¹Projected upper 97.5^th percentile serum 25(OH)D results based on the 1-stage IPD quadratic unadjusted and adjusted models for ‘All’ participants.

²Adjusted for baseline serum 25(OH)D (mean), age (mean) and BMI (mean).

The predicted upper 97.5^th percentile serum 25(OH)D concentrations achieved at vitamin D intake estimates for all participants, derived from the unadjusted and adjusted models, are shown in Table 4. None of the vitamin D intake estimates at the 25 or 30 nmol/L serum 25(OH)D threshold, from either the unadjusted or adjusted model, and whether covering 90, 95 or 97.5% of individuals, led to predicted upper 97.5^th percentiles of serum 25(OH)D concentrations exceeding 150 or 200 nmol/L. At the 50 nmol/L threshold, while the vitamin D intake estimates covering 90% (either model) or 95% (adjusted model) of individuals predicted upper 97.5^th percentiles of serum 25(OH)D concentrations less than 150 nmol/L, those intakes covering 95% (unadjusted) and 97.5% (both models) of individuals yielded serum 25(OH)D concentrations in the range (158–174 nmol/L). The vitamin D intakes corresponding to the EAR (50^th percentile) at the 50 nmol/L threshold yielded a predicted upper 97.5^th percentile serum 25(OH)D concentration of 102.3 and 96.4 nmol/L, based on the unadjusted and adjusted models, respectively (data not shown).

Discussion

Recent data highlighting the increased risk of vitamin D deficiency and low vitamin D status among dark-skinned populations resident at high latitudes [7–12, 54], which has been referred to as a latitude-skin colour mismatch [55], has emphasized the need to develop targeted dietary recommendations for vitamin D for people of colour resident at high latitude.

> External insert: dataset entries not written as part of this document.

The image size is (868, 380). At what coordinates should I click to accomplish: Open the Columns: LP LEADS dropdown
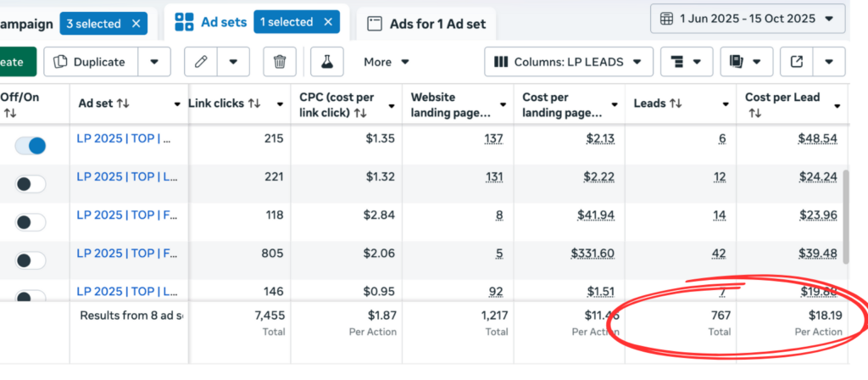point(568,62)
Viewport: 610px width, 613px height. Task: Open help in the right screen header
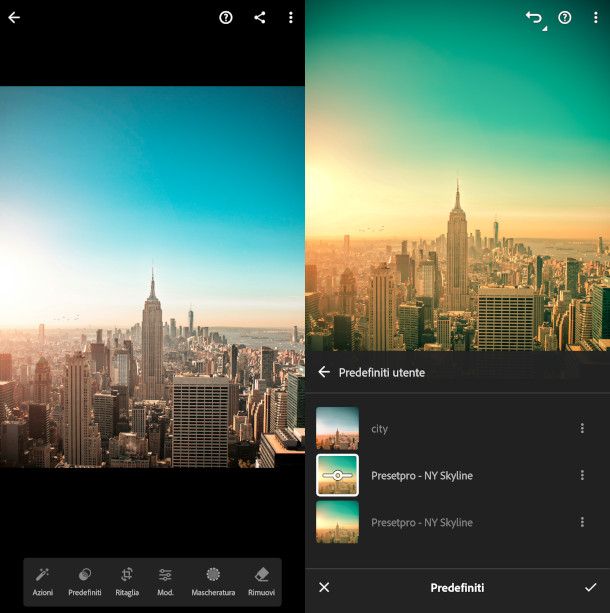click(565, 18)
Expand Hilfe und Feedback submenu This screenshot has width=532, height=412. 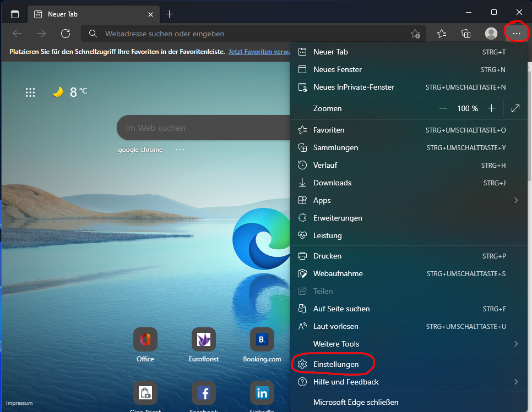click(515, 382)
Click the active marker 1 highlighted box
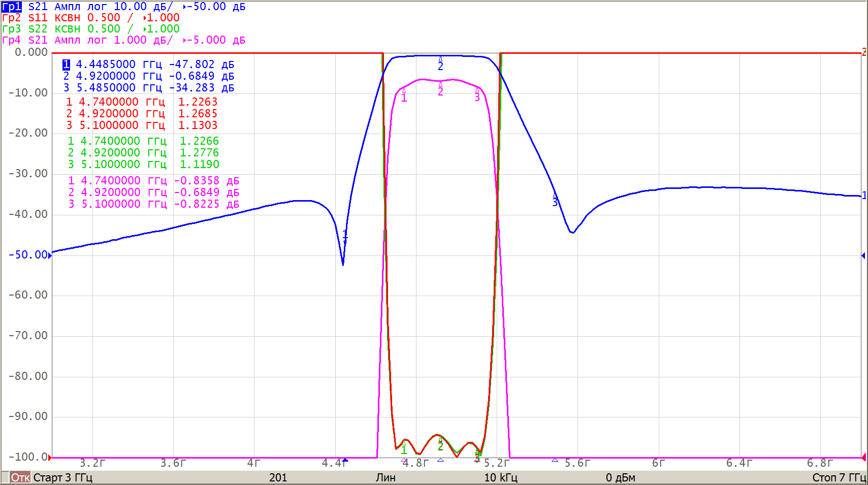Image resolution: width=868 pixels, height=485 pixels. tap(66, 64)
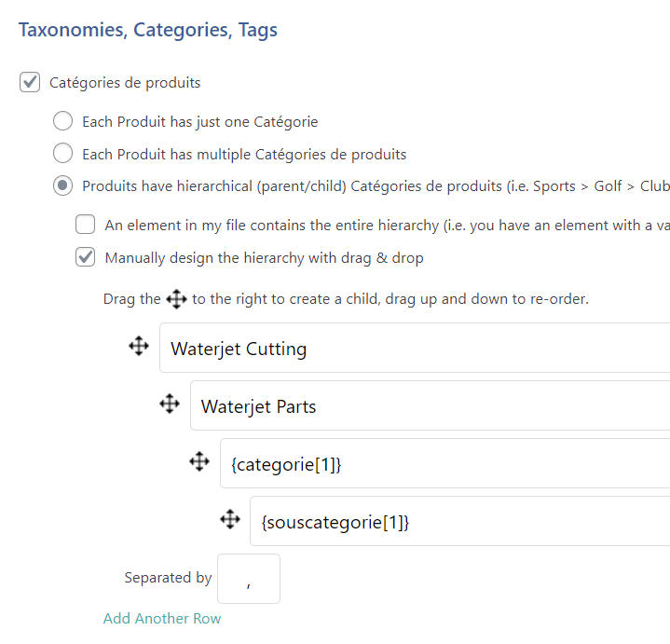Screen dimensions: 670x644
Task: Uncheck the Catégories de produits checkbox
Action: (31, 83)
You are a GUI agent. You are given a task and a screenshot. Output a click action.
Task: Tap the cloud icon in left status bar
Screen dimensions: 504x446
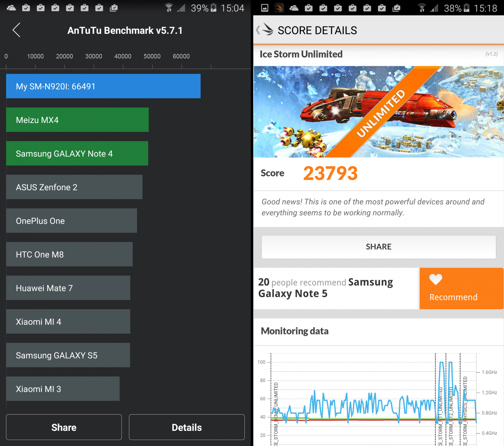[x=11, y=8]
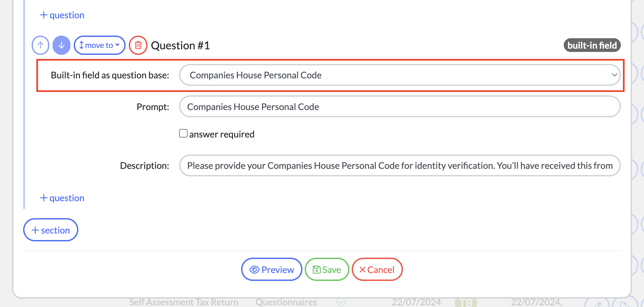Move Question #1 up with arrow
This screenshot has width=644, height=307.
pos(40,45)
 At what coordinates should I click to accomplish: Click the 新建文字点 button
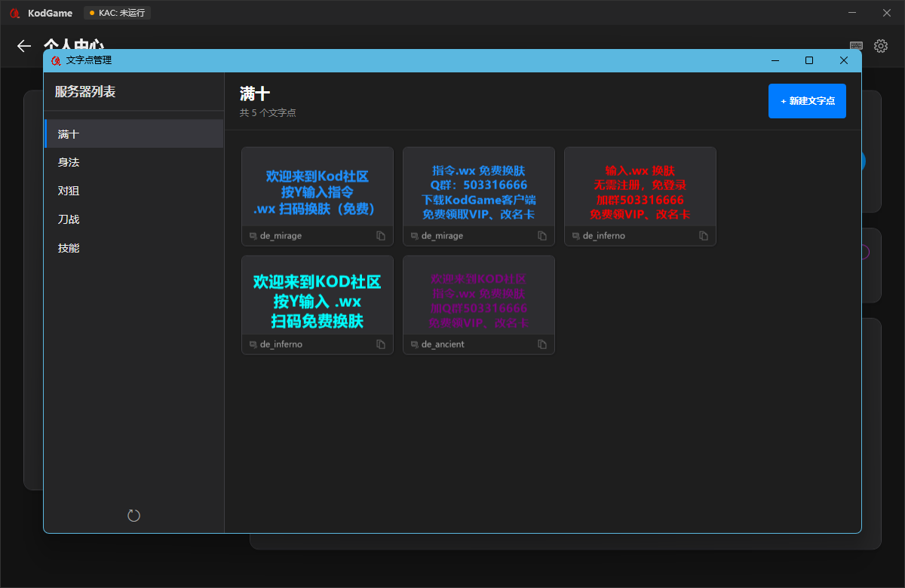click(807, 101)
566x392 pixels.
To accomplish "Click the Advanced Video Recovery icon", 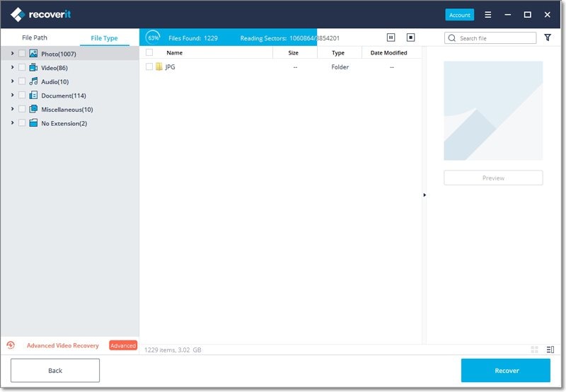I will (x=11, y=345).
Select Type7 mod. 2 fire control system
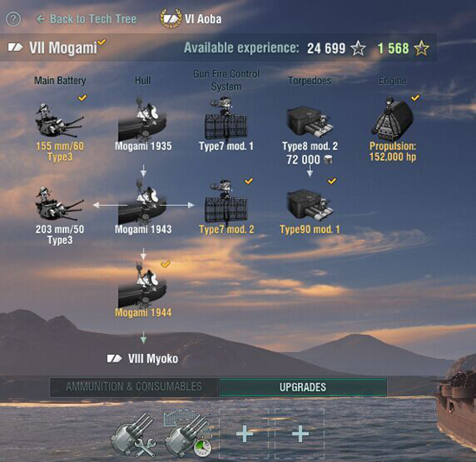Image resolution: width=476 pixels, height=462 pixels. coord(226,209)
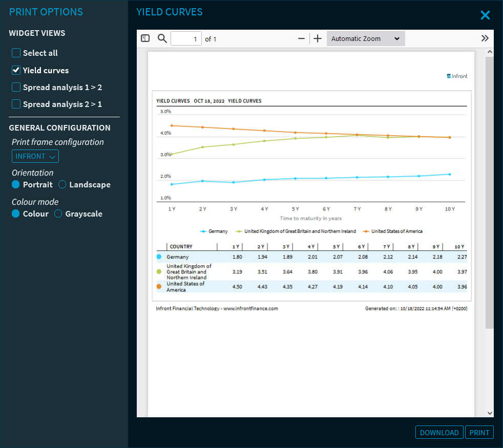The width and height of the screenshot is (503, 448).
Task: Click the Print button
Action: (x=479, y=433)
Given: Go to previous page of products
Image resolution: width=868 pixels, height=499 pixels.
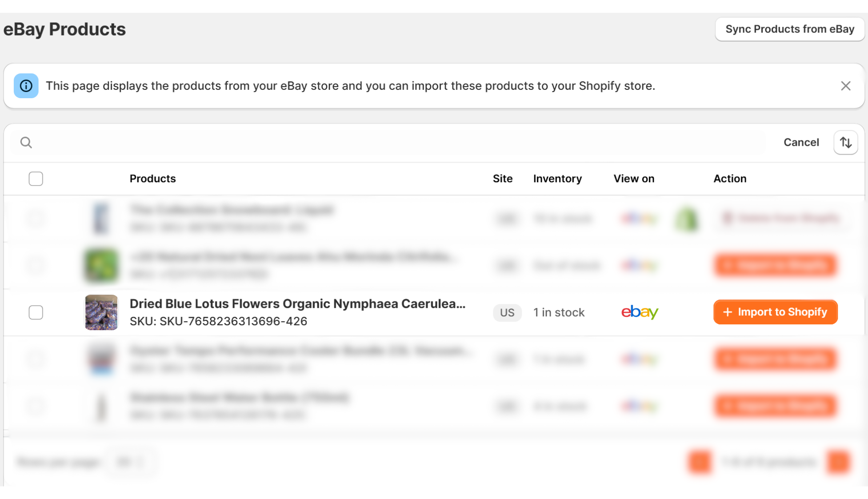Looking at the screenshot, I should (x=700, y=462).
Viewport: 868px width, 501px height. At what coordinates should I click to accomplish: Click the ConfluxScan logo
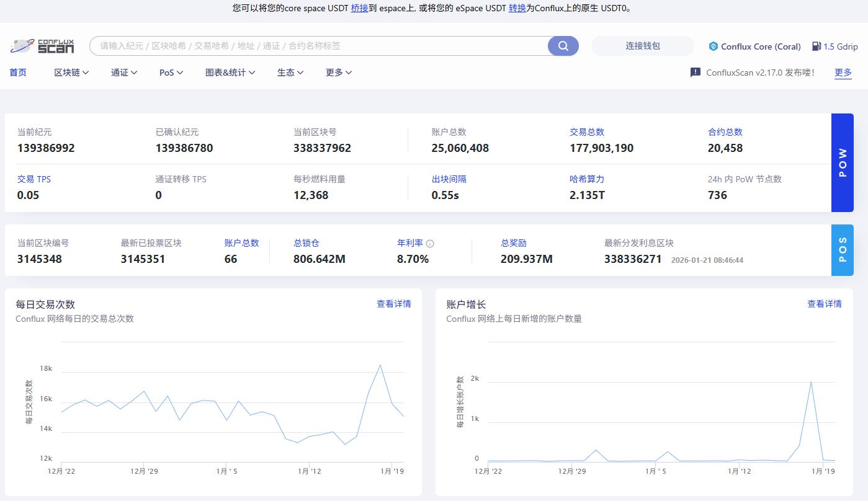click(42, 46)
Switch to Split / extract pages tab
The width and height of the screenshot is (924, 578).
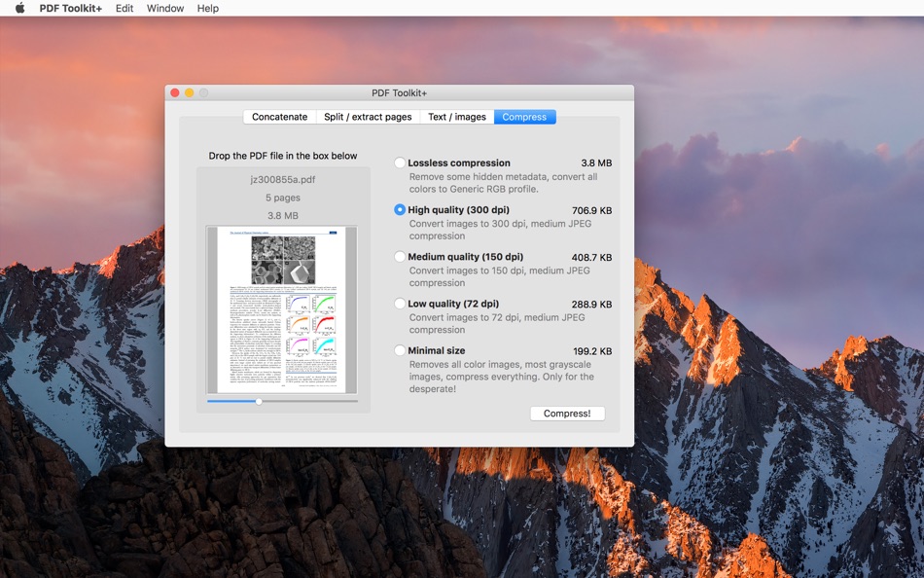pos(368,117)
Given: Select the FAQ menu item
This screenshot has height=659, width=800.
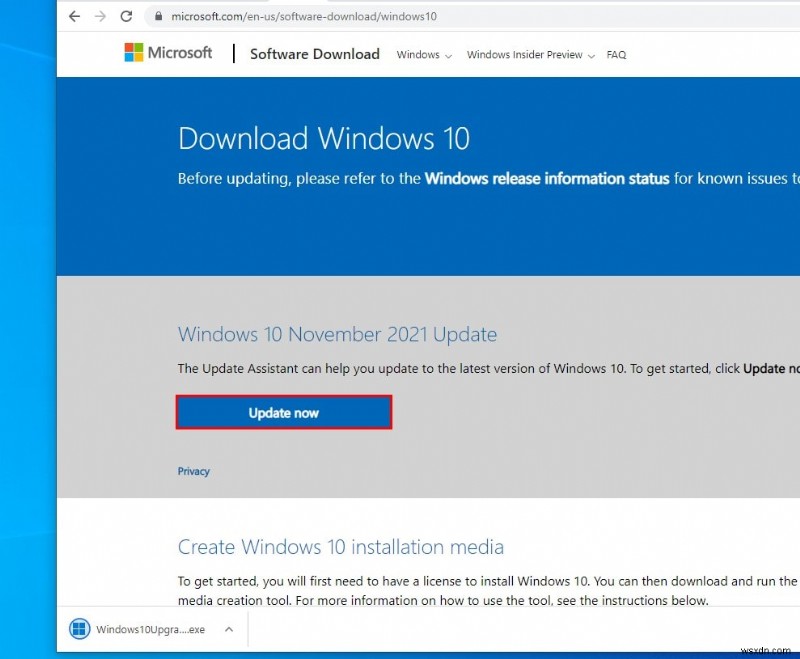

The present IPD analyses, based on pooled individual data from 10 winter-based RCTs using vitamin D supplements or fortified foods, provides estimates for vitamin D₃ intakes needed to maintain serum 25(OH)D concentrations of dark-skinned individuals above commonly used thresholds for defining risk of vitamin D deficiency (25 and 30 nmol/L) and adequacy (50 nmol/L) [2–5]. We estimated that the vitamin D intake required to maintain 97.5% of serum 25(OH)D concentrations ≥50 nmol/L in dark-skinned children and adults residing at >40°N during extended winter to be 67 μg/d, using the adjusted model.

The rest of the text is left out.